TASK SET:
1/ Rewrite the junk mail thread from "rcj (12/01/82)" to "stamp (postage guaranteed)", putting "unsolicited advertising" in place of "junk mail".
2/ Extend the junk mail thread past its final sentence.

ARTICLE:
[net.misc] What to do with junk mail

aark (11/30/82)

I remember reading an article by Abbie Hoffman (anyone remember him?)
in "New Times" magazine about various ways to rip off the system.
His suggestion for junk mail went something like this:

	When you get a piece of junk mail, paste the Business Reply
	card to a brick and drop it in the mailbox.  The company
	is required by law to pay first-class postage.  You can also
	get rid of all your garbage this way.

I would add the following two points:  Don't put your name or address
anywhere on the card, and use a public mailbox.

Alan R. Kaminsky
Bell Laboratories, Naperville, IL
...ihps3!ihuxe!aark

rcj (12/01/82)

It was suggested in net.misc  that one might use the Abbey
Hoffman approach to stopping junk mail and "beating the system".  Hoffman's
approach involved taking the business' return stamp (postage guaranteed)
and glueing it to a brick or other piece of garbage which they would be
forced by law to pay postage on.

LISTED RECORDS:
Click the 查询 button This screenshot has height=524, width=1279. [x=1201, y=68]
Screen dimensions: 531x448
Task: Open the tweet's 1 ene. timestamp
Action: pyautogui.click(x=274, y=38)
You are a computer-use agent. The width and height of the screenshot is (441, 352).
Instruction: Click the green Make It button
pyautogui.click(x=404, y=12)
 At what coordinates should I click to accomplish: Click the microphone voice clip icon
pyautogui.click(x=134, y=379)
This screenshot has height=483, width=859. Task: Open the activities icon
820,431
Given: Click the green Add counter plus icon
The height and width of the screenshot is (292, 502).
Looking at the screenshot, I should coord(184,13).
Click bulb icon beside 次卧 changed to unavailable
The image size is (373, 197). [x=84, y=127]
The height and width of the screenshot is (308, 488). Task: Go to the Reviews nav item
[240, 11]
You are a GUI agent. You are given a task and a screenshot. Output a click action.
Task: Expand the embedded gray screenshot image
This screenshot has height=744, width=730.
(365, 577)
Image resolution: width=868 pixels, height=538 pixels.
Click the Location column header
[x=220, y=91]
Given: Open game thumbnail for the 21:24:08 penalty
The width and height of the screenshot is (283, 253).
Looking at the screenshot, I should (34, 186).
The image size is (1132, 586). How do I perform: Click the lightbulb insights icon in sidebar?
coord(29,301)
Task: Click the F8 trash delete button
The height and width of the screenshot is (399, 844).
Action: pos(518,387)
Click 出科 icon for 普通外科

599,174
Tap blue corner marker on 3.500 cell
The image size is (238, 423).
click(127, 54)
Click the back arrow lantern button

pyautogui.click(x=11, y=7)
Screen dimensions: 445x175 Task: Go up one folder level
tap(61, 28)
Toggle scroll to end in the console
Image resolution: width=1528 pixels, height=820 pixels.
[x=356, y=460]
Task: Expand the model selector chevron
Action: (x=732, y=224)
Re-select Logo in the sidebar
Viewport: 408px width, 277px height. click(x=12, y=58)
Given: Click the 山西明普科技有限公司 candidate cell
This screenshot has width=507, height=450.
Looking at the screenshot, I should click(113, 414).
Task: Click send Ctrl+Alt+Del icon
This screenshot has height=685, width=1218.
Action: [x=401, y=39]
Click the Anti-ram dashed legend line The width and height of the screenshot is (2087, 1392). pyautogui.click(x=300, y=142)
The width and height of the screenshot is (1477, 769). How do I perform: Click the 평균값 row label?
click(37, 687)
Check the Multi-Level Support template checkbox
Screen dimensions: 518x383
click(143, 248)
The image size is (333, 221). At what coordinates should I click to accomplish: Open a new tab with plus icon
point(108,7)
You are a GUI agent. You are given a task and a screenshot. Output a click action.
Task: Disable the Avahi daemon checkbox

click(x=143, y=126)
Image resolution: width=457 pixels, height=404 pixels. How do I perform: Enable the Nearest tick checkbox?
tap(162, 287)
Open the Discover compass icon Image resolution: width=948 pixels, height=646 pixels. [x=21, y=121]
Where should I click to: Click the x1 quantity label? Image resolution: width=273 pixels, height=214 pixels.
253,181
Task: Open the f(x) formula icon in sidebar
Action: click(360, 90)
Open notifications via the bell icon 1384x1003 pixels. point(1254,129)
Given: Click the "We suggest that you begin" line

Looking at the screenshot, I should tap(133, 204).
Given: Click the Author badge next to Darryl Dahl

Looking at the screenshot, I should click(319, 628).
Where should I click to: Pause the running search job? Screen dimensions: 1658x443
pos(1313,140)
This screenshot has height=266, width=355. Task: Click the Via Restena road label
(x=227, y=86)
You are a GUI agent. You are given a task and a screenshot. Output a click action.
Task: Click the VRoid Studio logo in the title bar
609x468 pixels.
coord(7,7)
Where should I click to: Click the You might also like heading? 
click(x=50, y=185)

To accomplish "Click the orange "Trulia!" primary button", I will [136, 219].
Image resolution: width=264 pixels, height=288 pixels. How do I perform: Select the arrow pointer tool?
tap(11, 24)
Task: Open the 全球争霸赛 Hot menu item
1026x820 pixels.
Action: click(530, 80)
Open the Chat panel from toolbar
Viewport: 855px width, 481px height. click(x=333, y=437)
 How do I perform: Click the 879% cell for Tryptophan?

ANSWER LIST:
1/
rcj (12/01/82)

It was suggested in net.misc  that one might use the Abbey
Hoffman approach to stopping unsolicited advertising and "beating the system".  Hoffman's
approach involved taking the business' return stamp (postage guaranteed)

2/
As with most radicals and fanatics, Abbey Hoffman's heart was in the right
place but his methods hurt more people than they help.  Just like the
people who reverse their power meters to "get that damn power company",
they are merely raising the rates for everyone else.  Same for industrial
saboteurs and embezzlers.  If the industry itself is not hurt, it is only
because some insurance company has had to pay and will eventually raise
its rates accordingly.  The sensible (and in my view the easiest to 
implement and most effective) way of stopping (or at least slowing down)
junk mail on a major scale is to start campaigns to have people volun-
tarily remove themselves from mass mailing lists.  This is everyone's
right by law, and is fairly easy to do.  Certainly, new lists will crop
up very quickly.  but with a couple of letters a year one can render the
junk mailers powerless, and hopefully have an eventual long-term effect.

(of course, this effect might manifest itself through more television
and radio advertising -- it might be a better idea just to throw away
the junk mail instead)

				The MAD Programmer (alias Curtis Jackson)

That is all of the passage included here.